Source records:
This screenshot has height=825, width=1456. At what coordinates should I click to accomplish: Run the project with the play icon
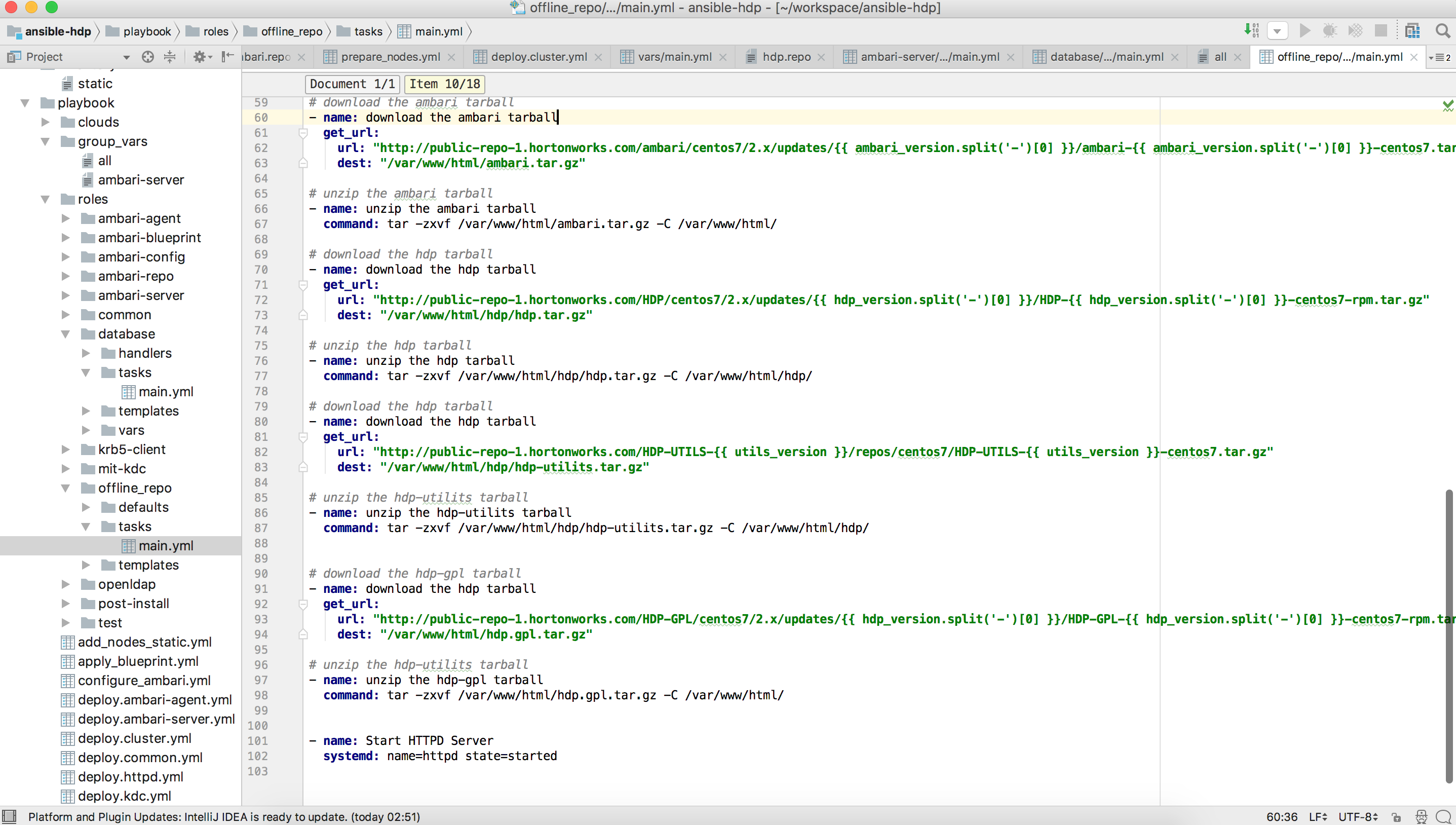(x=1305, y=30)

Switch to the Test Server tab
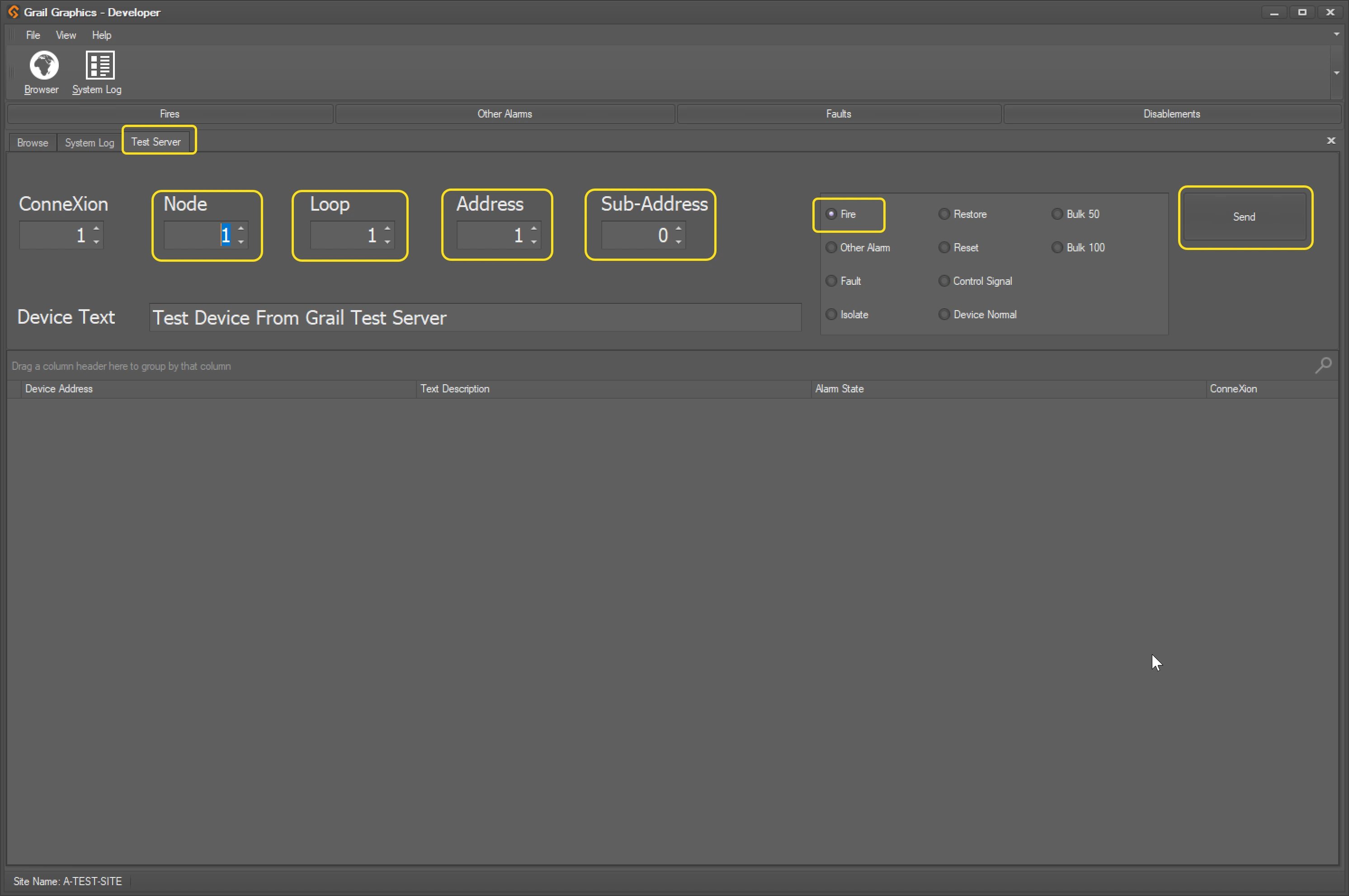point(156,141)
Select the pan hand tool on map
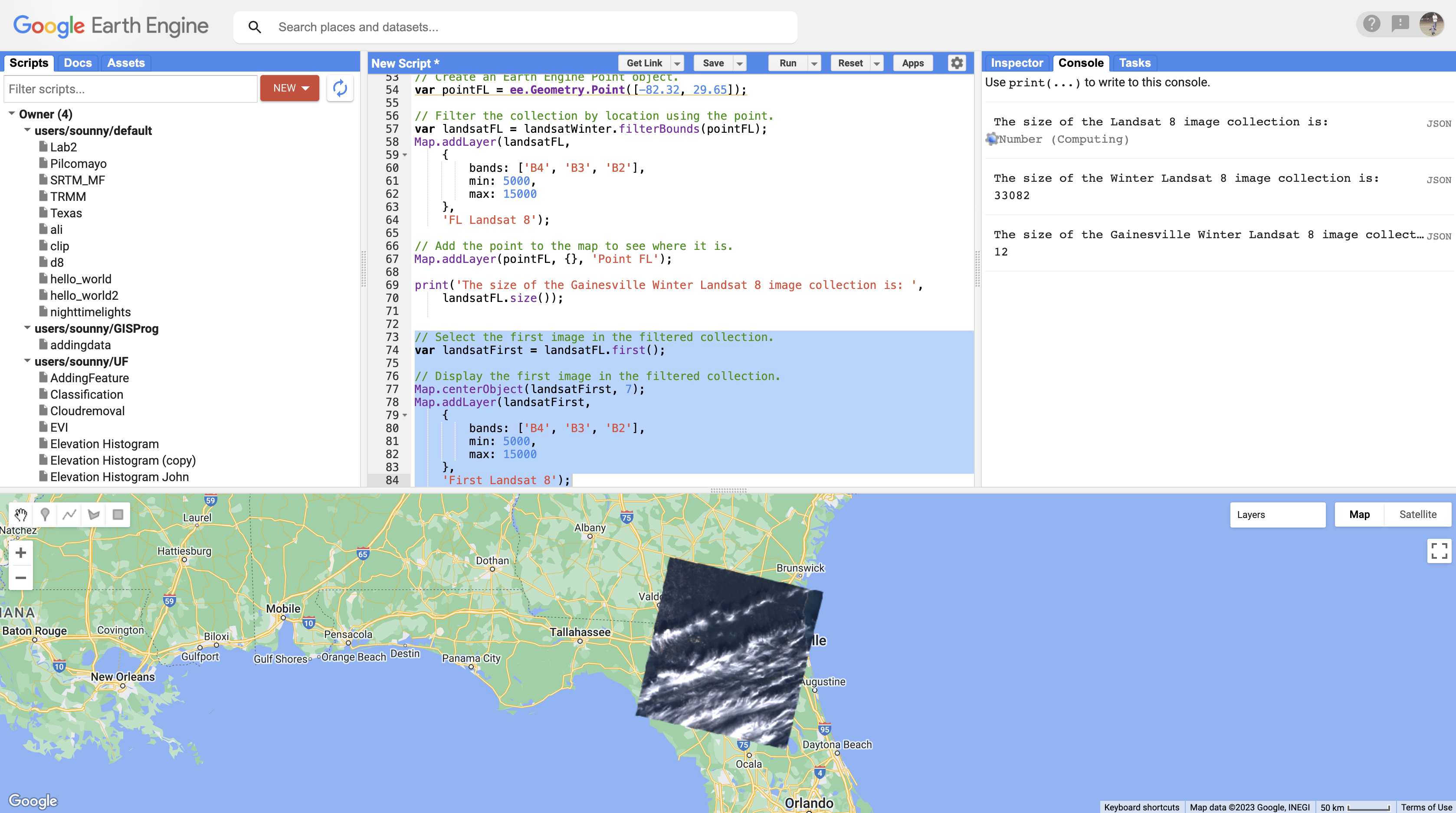 (21, 515)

Goal of the exercise: Reproduce every entry above in full and exactly, though not its pictures.

Answer area:
This screenshot has height=825, width=1456. At what coordinates should I click to accomplish: Run the project with the play icon
(x=1305, y=30)

Switch to the Test Server tab
point(156,141)
Select the pan hand tool on map
 (21, 515)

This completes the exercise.